How Meghan Markle and Prince Harry's finances will be impacted by abrupt royal exit

Prince Harry and Meghan Markle stunned the world and their own families with Wednesday's major announcement that they will be stepping down as "senior members" of the royal family.

So to settle the confusion, the Duke and Duchess of Sussex provided answers on their website to the burning questions surrounding how this move toward monetary independence will impact their finances.

PRINCE HARRY, MEGHAN MARKLE STEPPING BACK AS SENIOR MEMBERS OF ROYAL FAMILY

On SussexRoyal.com, Harry and Meghan explained that their decision will allow them to "earn a professional income," which is a huge side-step from the current plan in place that prohibits exactly that.

Britain's Prince Harry and Meghan Markle during a walkabout with Britain's Prince Harry on the esplanade at Edinburgh Castle, Scotland, Tuesday, Feb. 13, 2018. The recently engaged couple are on a one day tour to Edinburgh, and will visit the Castle and observe the firing of the One O'clock Gun. (Andrew Milligan/Pool Photo via AP)

Britain's Prince Harry and Meghan Markle during a walkabout with Britain's Prince Harry on the esplanade at Edinburgh Castle, Scotland, Tuesday, Feb. 13, 2018. The recently engaged couple are on a one day tour to Edinburgh, and will visit the Castle and observe the firing of the One O'clock Gun. (Andrew Milligan/Pool Photo via AP)

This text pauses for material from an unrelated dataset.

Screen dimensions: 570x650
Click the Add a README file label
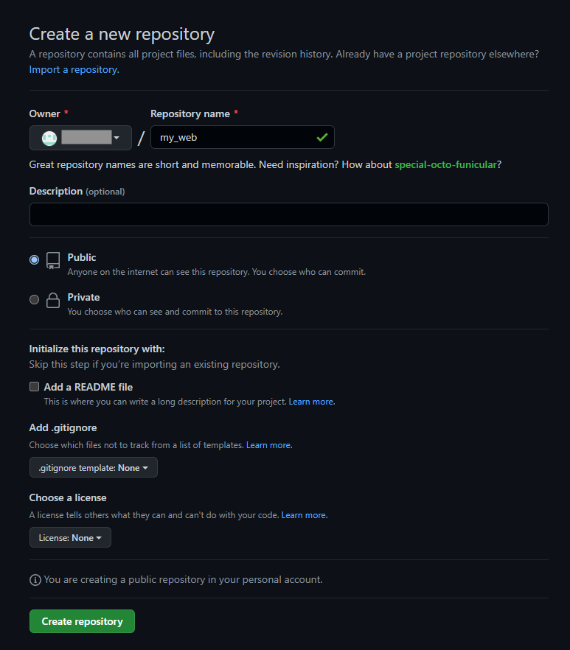click(88, 387)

"For this reason they have made the choice to become members of the Royal Family with financial independence. Their Royal Highnesses feel this new approach will enable them to continue to carry out their duties for Her Majesty The Queen, while having the future financial autonomy to work externally," the couple informs their readers.

PRINCE HARRY, MEGHAN MARKLE STEPPING BACK AS SENIOR MEMBERS OF ROYAL FAMILY

In order to release the financial ties between the married couple and the rest of the British royal family, the couple will no longer be covered by the Sovereign Grant, which they explain covers "just five percent of the costs for The Duke and Duchess," adding that it is "specifically used for their official office expense."

Harry and Meghan's explained in the website that they don't earn "any income in any form." And while the couple vowed they are still "committed" to their charitable work, they said they also "value the ability to earn a professional income."

But a burning debate topic since their royal announcement is how this will affect public funding. The Duke and Duchess explain that public funding has "never been used, nor would it ever be used for private expenditure."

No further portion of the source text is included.